GIVEN EXERCISE - Put the listing lines from the one containing "The image size is (1366, 874)." through the one containing "(x=590, y=61)" into a Markdown table, leaving out blank lines. Use two columns: Row, numbering each line, and Listing line, holding the line itself.

DATA SHOWN -
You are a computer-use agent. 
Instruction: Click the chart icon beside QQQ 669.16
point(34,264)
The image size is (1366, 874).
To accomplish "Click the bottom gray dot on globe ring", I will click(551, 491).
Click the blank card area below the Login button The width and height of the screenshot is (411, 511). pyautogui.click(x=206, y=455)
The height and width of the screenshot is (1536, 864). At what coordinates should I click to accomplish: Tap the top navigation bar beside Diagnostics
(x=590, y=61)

--

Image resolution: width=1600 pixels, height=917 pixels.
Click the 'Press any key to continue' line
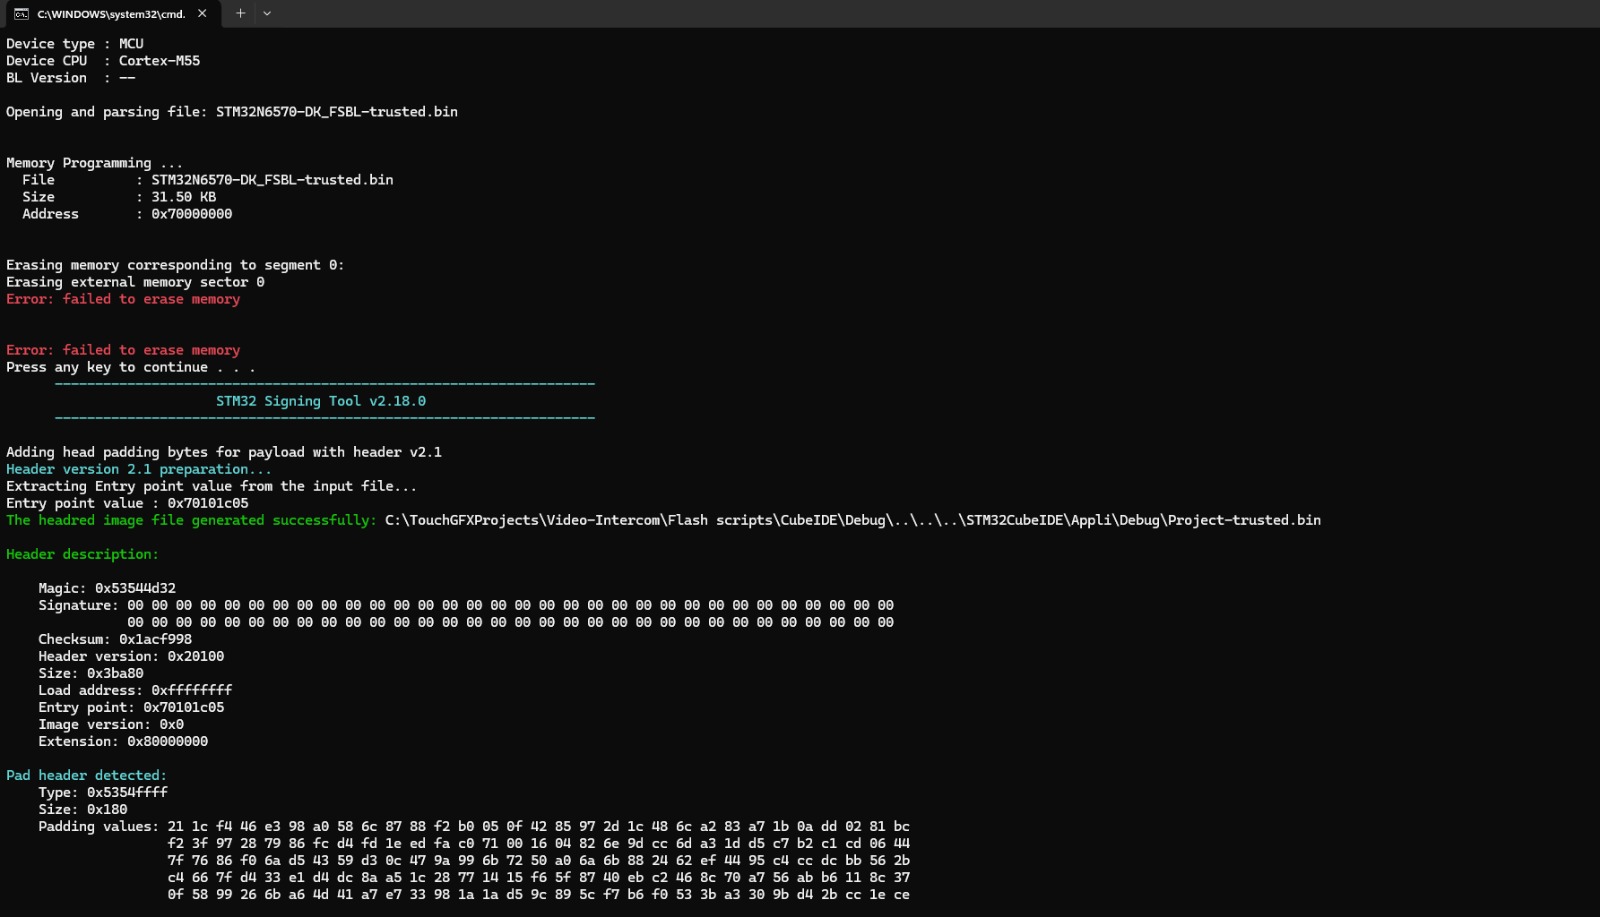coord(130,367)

COMPLETE RESPONSE -
| Row | Listing line |
|---|---|
| 1 | The image size is (1366, 874). |
| 2 | To accomplish "Click the bottom gray dot on globe ring", I will click(551, 491). |
| 3 | Click the blank card area below the Login button The width and height of the screenshot is (411, 511). pyautogui.click(x=206, y=455) |
| 4 | The height and width of the screenshot is (1536, 864). At what coordinates should I click to accomplish: Tap the top navigation bar beside Diagnostics |
| 5 | (x=590, y=61) |